Bitcoin Stabilizes Around $92K as Selling Eases, Yet Buying Pressure Remains Weak

Bitcoin Stabilizes Amid ETF Inflows, but Market Lacks Conviction for Sustained Rally

ETF inflows have finally turned positive, yet weak on-chain activity, defensive derivatives positioning, and a negative spot CVD indicate a market stabilizing without the strength needed for a meaningful upward move.

Crypto markets in Asia opened to steadier Bitcoin prices, but the overall tone remains cautious. Data suggests that selling has paused, yet the market is far from ready to accelerate. ETF flows, on-chain metrics, and derivatives pricing collectively point to a holding pattern rather than a breakout.

ETF and On-Chain Data
U.S. ETF flows posted the first sign of stabilization in weeks, with a $56.5 million inflow on December 9 following more than $1.1 billion in weekly redemptions throughout November, according to SoSoValue. Glassnode notes that while the recovery is real, it remains shallow. Momentum has improved, but spot CVD—tracking cumulative buy minus sell pressure—remains deeply negative. Derivatives positioning is defensive, on-chain activity sits near the lower end of its range, and short-term holders still dominate supply, keeping the market sensitive to volatility.
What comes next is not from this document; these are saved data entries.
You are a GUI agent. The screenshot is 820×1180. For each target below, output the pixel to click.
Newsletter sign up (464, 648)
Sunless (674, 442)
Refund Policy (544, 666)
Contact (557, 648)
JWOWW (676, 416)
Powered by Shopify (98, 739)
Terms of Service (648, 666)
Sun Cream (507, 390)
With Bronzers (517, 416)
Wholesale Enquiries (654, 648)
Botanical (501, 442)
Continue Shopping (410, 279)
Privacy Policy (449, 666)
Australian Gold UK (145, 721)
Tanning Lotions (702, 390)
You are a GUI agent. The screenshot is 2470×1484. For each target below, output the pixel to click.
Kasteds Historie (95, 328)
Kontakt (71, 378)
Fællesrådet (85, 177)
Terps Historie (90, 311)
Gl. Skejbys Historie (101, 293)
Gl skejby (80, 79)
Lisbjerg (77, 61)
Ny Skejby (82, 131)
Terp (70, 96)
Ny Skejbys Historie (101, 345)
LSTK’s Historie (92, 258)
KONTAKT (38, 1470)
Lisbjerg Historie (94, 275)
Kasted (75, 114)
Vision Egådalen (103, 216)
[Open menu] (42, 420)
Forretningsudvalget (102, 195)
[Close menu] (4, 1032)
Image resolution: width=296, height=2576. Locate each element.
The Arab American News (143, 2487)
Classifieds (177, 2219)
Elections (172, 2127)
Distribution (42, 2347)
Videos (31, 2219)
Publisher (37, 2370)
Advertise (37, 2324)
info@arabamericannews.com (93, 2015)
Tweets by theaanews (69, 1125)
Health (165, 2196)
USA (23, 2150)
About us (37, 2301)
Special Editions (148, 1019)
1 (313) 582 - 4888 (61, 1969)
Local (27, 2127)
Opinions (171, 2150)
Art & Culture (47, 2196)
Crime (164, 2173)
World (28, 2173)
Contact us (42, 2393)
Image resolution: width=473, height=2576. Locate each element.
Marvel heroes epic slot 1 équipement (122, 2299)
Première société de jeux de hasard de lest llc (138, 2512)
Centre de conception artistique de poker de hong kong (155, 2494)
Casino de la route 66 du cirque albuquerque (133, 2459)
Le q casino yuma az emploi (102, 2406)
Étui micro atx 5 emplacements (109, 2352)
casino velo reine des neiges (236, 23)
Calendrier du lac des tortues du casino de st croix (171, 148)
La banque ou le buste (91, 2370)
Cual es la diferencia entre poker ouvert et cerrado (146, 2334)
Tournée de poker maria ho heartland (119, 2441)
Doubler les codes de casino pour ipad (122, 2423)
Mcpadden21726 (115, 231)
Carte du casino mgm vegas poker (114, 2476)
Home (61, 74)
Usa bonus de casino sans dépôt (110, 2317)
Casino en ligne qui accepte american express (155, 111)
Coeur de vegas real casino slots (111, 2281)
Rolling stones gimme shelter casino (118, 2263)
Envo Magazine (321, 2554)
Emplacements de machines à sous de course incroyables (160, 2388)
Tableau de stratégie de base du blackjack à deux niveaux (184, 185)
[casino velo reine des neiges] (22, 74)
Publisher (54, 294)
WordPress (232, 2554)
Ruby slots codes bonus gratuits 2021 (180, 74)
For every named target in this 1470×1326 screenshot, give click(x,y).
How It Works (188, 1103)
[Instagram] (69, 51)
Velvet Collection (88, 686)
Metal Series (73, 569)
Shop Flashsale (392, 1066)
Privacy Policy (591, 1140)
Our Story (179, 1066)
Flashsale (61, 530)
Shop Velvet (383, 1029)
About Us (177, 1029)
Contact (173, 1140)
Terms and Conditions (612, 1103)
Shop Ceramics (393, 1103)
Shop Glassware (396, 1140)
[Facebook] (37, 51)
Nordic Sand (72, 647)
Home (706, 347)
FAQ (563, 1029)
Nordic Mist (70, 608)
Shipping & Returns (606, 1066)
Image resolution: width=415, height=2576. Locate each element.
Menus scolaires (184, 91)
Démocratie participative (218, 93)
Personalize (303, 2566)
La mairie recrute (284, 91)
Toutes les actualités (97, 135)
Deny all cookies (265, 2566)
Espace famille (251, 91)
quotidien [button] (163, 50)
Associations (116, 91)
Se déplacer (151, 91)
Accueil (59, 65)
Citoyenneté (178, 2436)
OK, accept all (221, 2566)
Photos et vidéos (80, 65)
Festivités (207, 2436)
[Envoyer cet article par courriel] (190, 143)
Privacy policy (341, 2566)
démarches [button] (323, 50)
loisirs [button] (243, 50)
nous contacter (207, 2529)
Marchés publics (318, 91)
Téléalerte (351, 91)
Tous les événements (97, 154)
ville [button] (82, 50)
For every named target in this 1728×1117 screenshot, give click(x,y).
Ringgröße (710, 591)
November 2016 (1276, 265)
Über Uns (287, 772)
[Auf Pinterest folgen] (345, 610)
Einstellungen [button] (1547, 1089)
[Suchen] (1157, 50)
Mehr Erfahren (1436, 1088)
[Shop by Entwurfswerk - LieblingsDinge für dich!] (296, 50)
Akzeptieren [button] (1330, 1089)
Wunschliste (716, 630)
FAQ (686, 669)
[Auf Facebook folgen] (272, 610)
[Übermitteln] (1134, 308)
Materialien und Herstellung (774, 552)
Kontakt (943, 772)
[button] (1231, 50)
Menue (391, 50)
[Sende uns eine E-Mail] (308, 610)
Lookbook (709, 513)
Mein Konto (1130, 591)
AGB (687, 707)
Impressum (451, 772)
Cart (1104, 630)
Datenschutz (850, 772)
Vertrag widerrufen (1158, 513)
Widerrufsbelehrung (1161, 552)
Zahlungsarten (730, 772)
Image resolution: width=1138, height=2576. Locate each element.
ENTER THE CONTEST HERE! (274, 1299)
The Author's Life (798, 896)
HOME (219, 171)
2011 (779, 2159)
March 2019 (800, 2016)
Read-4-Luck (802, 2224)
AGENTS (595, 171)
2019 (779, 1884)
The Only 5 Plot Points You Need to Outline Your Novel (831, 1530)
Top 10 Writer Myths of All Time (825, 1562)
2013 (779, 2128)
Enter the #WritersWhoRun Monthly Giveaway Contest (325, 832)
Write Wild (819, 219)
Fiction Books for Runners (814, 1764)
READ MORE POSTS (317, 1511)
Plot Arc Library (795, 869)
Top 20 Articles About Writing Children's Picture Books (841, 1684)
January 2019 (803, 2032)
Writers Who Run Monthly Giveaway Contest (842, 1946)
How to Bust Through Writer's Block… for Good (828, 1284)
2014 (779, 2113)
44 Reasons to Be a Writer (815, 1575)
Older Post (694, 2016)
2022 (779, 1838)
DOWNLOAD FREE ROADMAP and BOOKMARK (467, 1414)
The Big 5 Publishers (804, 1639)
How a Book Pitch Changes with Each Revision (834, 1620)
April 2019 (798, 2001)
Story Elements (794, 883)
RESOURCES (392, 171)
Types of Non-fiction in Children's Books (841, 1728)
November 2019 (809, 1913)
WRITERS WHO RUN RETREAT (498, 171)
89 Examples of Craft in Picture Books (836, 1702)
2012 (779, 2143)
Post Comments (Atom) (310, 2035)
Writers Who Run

As Glassnode highlights, these mixed signals indicate a market stabilizing in price but structurally weak. The 14-day RSI, a momentum gauge, has moved back into midrange, reflecting Bitcoin’s recovery from last week’s extreme conditions.

Derivatives and Volatility
Futures open interest has declined, the volatility spread remains heavily discounted, and options skew suggests traders are still hedging against downside risk rather than positioning for further upside.

On-Chain Activity
Active addresses remain near cycle lows, and realized cap growth is only 0.7%, indicating weak capital inflows. The supply structure remains fragile, dominated by short-term holders. Overall, Bitcoin’s rebound appears driven more by the absence of heavy selling than by strong buying demand.

Outlook
Until ETF inflows consistently turn positive and on-chain metrics show renewed activity, the market is likely to drift rather than trend. A clearer directional move will require a behavioral shift from both long-term holders and institutional allocators—neither of which is evident yet.

Market Snapshot

  • BTC: Bitcoin trades near $92,214 following a sharp U.S. session reversal, driven by spot demand and signs of seller exhaustion.
  • ETH: Ether hovers around $3,296, extending its outperformance with a 6% daily gain supported by short covering and improving sentiment.
  • Gold: Gold remains above $4,200, buoyed by U.S. labor data and expectations of a Fed rate cut, though momentum remains limited ahead of Wednesday’s policy decision.
  • Nikkei 225: Asia-Pacific markets edged higher as investors awaited China’s inflation data and a widely expected 0.25% Fed rate cut, with Japan’s Nikkei 225 up 0.82%.